■ PROMPT ■
Rewrite the records below with each "Given:" changed to "Prompt:" and nothing else altered.

■ PROVIDED INFORMATION ■
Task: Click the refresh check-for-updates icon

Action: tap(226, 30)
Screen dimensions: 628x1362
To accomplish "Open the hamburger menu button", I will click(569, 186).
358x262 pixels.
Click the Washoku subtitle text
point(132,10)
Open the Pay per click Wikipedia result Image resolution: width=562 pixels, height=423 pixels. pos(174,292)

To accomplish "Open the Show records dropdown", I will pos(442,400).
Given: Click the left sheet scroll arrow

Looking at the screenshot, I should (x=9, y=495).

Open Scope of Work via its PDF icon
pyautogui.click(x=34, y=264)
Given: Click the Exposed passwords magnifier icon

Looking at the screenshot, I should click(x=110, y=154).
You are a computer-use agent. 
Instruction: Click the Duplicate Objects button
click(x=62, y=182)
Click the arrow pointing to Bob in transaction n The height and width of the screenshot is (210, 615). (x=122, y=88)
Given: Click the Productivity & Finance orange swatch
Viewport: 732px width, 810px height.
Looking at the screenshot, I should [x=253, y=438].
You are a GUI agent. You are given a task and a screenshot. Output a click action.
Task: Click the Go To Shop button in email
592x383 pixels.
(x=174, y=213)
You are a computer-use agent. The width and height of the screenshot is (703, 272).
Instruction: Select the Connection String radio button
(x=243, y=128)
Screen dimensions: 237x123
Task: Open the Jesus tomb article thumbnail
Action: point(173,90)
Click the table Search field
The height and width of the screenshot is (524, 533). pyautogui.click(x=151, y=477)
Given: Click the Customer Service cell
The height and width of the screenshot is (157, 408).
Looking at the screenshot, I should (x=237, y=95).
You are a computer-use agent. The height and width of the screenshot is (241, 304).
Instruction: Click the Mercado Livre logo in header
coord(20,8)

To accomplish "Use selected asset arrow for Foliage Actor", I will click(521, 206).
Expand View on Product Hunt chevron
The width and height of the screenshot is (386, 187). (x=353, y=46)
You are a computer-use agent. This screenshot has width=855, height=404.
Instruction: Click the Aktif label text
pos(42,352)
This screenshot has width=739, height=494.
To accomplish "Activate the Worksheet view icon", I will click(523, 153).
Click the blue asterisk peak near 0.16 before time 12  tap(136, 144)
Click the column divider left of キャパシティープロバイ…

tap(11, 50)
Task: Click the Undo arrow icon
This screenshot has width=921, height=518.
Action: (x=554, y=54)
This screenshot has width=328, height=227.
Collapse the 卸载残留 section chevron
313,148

■ WORKED SOLUTION ■
Task: Click the refresh check-for-updates icon

Action: tap(226, 30)
Screen dimensions: 628x1362
To accomplish "Open the hamburger menu button", I will click(569, 186).
358x262 pixels.
Click the Washoku subtitle text
point(132,10)
Open the Pay per click Wikipedia result Image resolution: width=562 pixels, height=423 pixels. pos(174,292)

To accomplish "Open the Show records dropdown", I will pos(442,400).
Prompt: Click the left sheet scroll arrow

Looking at the screenshot, I should (x=9, y=495).

Open Scope of Work via its PDF icon
pyautogui.click(x=34, y=264)
Prompt: Click the Exposed passwords magnifier icon

Looking at the screenshot, I should click(x=110, y=154).
You are a computer-use agent. 
Instruction: Click the Duplicate Objects button
click(x=62, y=182)
Click the arrow pointing to Bob in transaction n The height and width of the screenshot is (210, 615). (x=122, y=88)
Prompt: Click the Productivity & Finance orange swatch
Viewport: 732px width, 810px height.
Looking at the screenshot, I should [x=253, y=438].
You are a GUI agent. You are given a task and a screenshot. Output a click action.
Task: Click the Go To Shop button in email
592x383 pixels.
(x=174, y=213)
You are a computer-use agent. The width and height of the screenshot is (703, 272).
Instruction: Select the Connection String radio button
(x=243, y=128)
Screen dimensions: 237x123
Task: Open the Jesus tomb article thumbnail
Action: point(173,90)
Click the table Search field
The height and width of the screenshot is (524, 533). pyautogui.click(x=151, y=477)
Prompt: Click the Customer Service cell
The height and width of the screenshot is (157, 408).
Looking at the screenshot, I should (x=237, y=95).
You are a computer-use agent. The height and width of the screenshot is (241, 304).
Instruction: Click the Mercado Livre logo in header
coord(20,8)

To accomplish "Use selected asset arrow for Foliage Actor", I will click(521, 206).
Expand View on Product Hunt chevron
The width and height of the screenshot is (386, 187). (x=353, y=46)
You are a computer-use agent. This screenshot has width=855, height=404.
Instruction: Click the Aktif label text
pos(42,352)
This screenshot has width=739, height=494.
To accomplish "Activate the Worksheet view icon", I will click(523, 153).
Click the blue asterisk peak near 0.16 before time 12  tap(136, 144)
Click the column divider left of キャパシティープロバイ…

tap(11, 50)
Task: Click the Undo arrow icon
This screenshot has width=921, height=518.
Action: (x=554, y=54)
This screenshot has width=328, height=227.
Collapse the 卸载残留 section chevron
313,148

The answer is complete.